*What you should do*
Extend the email thread below about multi-tenancy in PostgreSQL, beginning right after its final line.

*Passage given*
++++
2016-09-29 Thread Venkata B Nagothi
On Fri, Sep 30, 2016 at 10:16 AM, Rakesh Kumar 
wrote:

>
>
> 
> From: Venkata B Nagothi 
> Sent: Thursday, September 29, 2016 17:25
> To: Rakesh Kumar
> Cc: pgsql-general@postgresql.org
> Subject: Re: [GENERAL] Multi tenancy : schema vs databases
>
> On Fri, Sep 30, 2016 at 5:18 AM, Rakesh Kumar  mailto:rakeshkumar...@outlook.com>> wrote:
>
> Hi
>
> I would like to know which technique is better for supporting
> multi-tenancy=
>  applications, going upto hundreds or even thousands of tenants.
>
> 1 - One database with difference schemas (one schema per tenant)
> or
> 2 - One database per tenant.
>
> Did you mean one database with-in a postgresql cluster ?
++++
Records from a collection
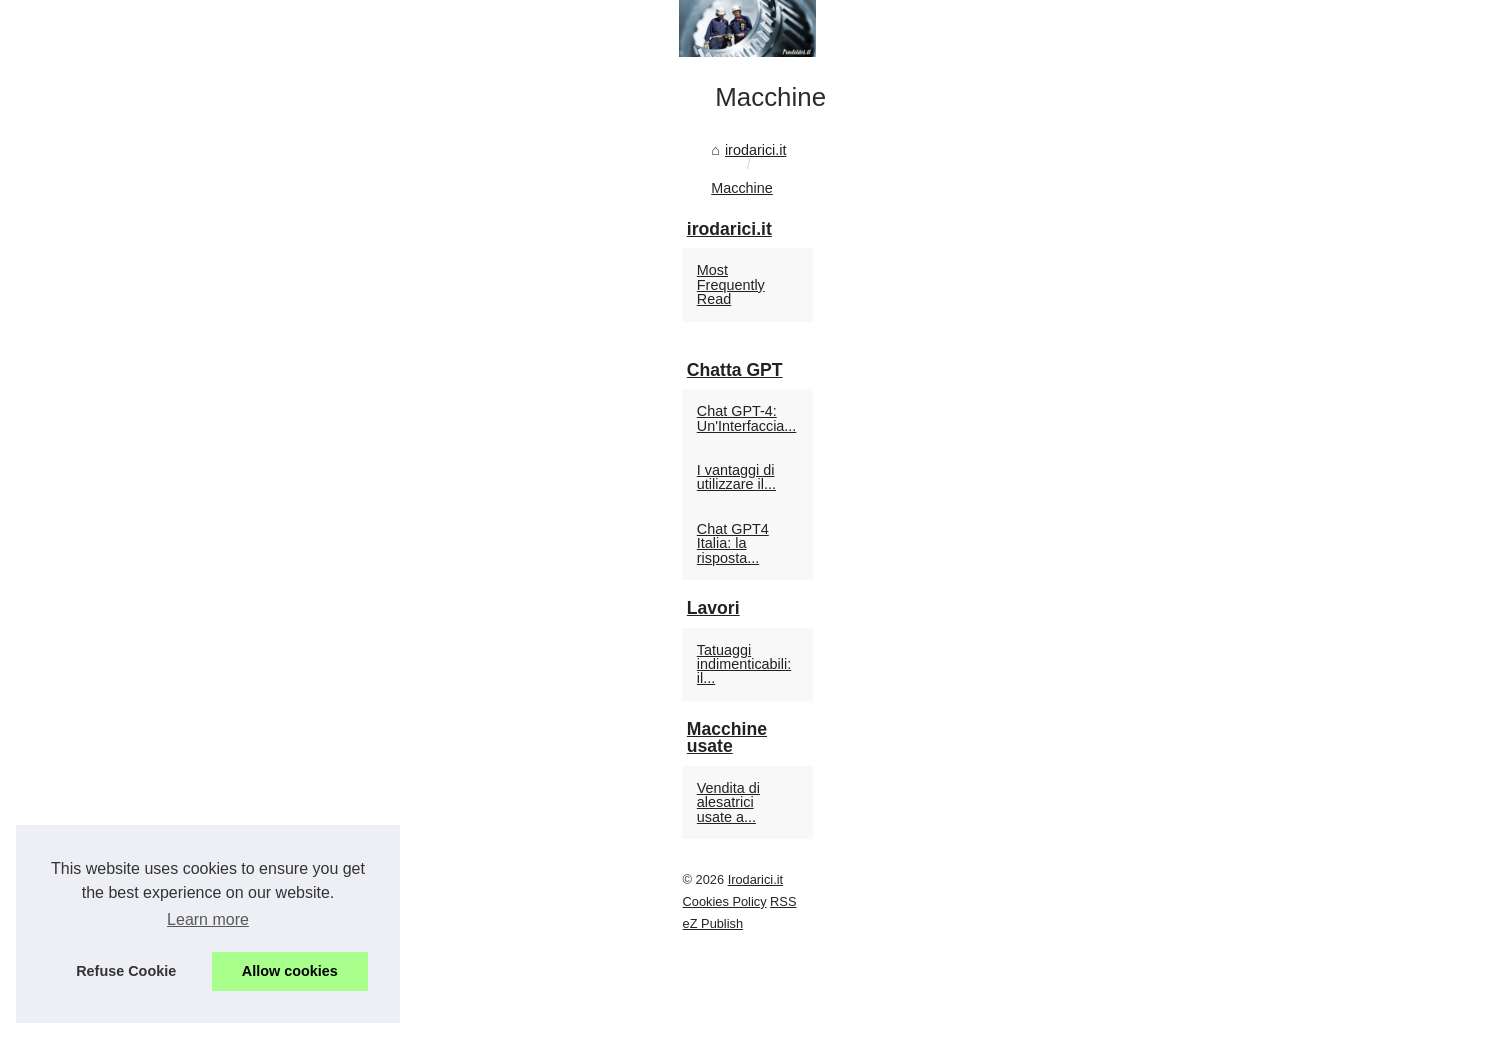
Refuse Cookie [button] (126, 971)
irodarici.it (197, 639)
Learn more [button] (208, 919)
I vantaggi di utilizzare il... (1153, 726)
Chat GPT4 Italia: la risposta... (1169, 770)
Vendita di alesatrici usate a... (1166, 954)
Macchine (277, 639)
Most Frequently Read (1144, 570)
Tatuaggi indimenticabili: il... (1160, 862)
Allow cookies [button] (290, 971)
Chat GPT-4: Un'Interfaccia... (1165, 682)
++++
*Reply to the task*
>
> Yes.  Say something like this within a PG cluster
>
> db4978
> db6234
> ...
> 100s of such databases.
>

That would make things worst if you are going for one database per tenant.
As said by John just now, it would end up in an very complex and bad design
contributing to very poor performance and high maintenance overhead.
A schema per tenant would be a good idea and its hard to say without
knowing the data isolation levels you require for each tenant.